From: Howard C. Berkowitz (hcb@gettcomm.com)
Date: Mon Nov 03 2003 - 14:53:18 GMT-3


At 2:52 PM +0000 11/3/03, nettable_walker@comcast.net wrote:
>Lee, I have seen other posts on this list saying Cisco does not
>subtract for extra commands. I would be very careful with that!
>
>When I took my R/S lab on 10/15 I got done 3 hours early & it took
>all the self control I had NOT to go back & redo all kinds of stuff
>KNOWING that I could have done this this & this !
>
>The Instructors tell you when you get there not to overthink the questions -
>believe me, it's complicated enough as it is - there is no need to
>add anything that does not directly lead to the stated objective.
>
>Richard
>CCIE# 12388

I've never truly understood Cisco's philosophy on this.

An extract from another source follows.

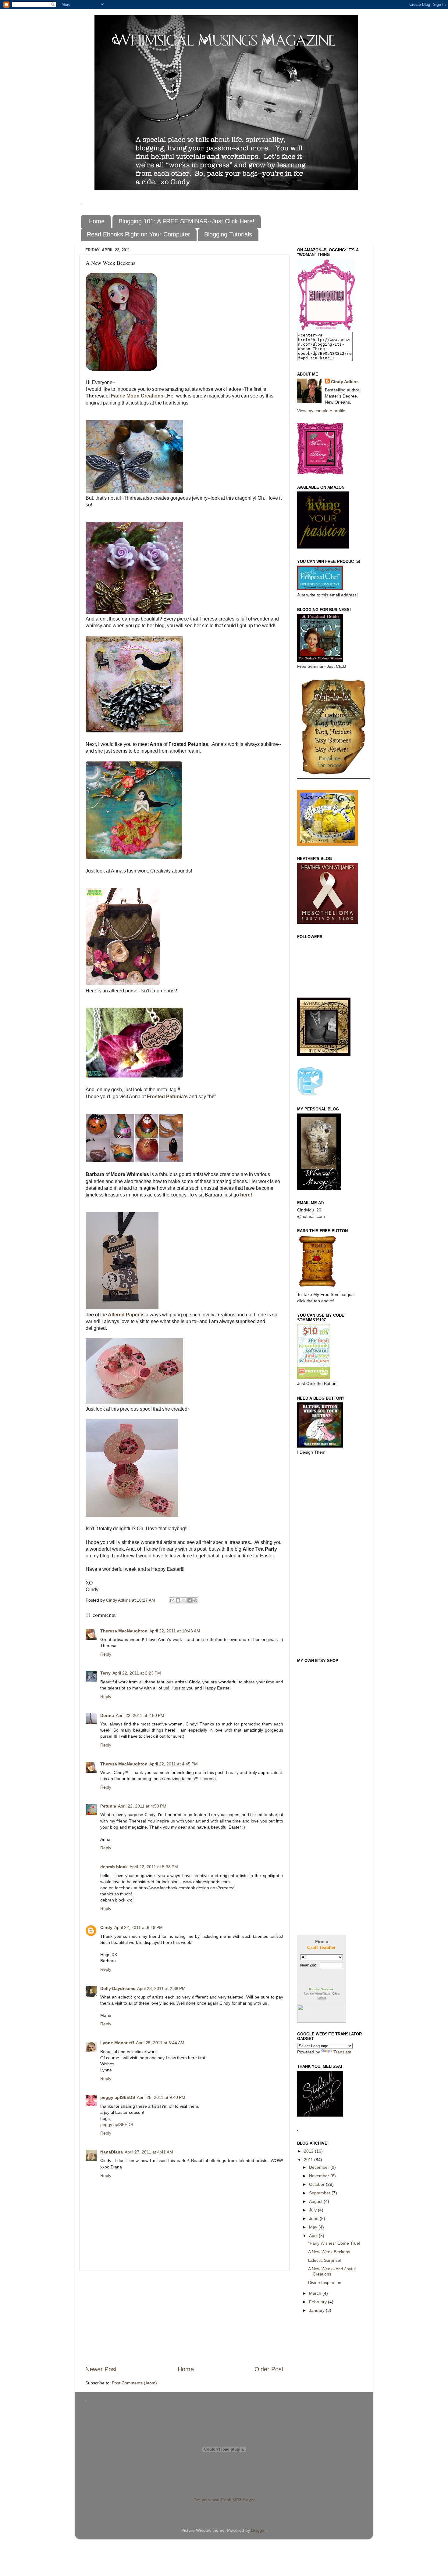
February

My own style
is to put in what some people call extra commands, but that I
consider things learned to improve troubleshooting. Mind you, I was
taking a graduate course in computer science, and begged the
professor for more time on my project. When he looked at my program,
he laughed and said that I was wasting time on writing comments,
testing to see if inputs were valid, generating diagnostics, etc. --
"this is college, after all."

I told him that if I learned to program his way, I'd get fired.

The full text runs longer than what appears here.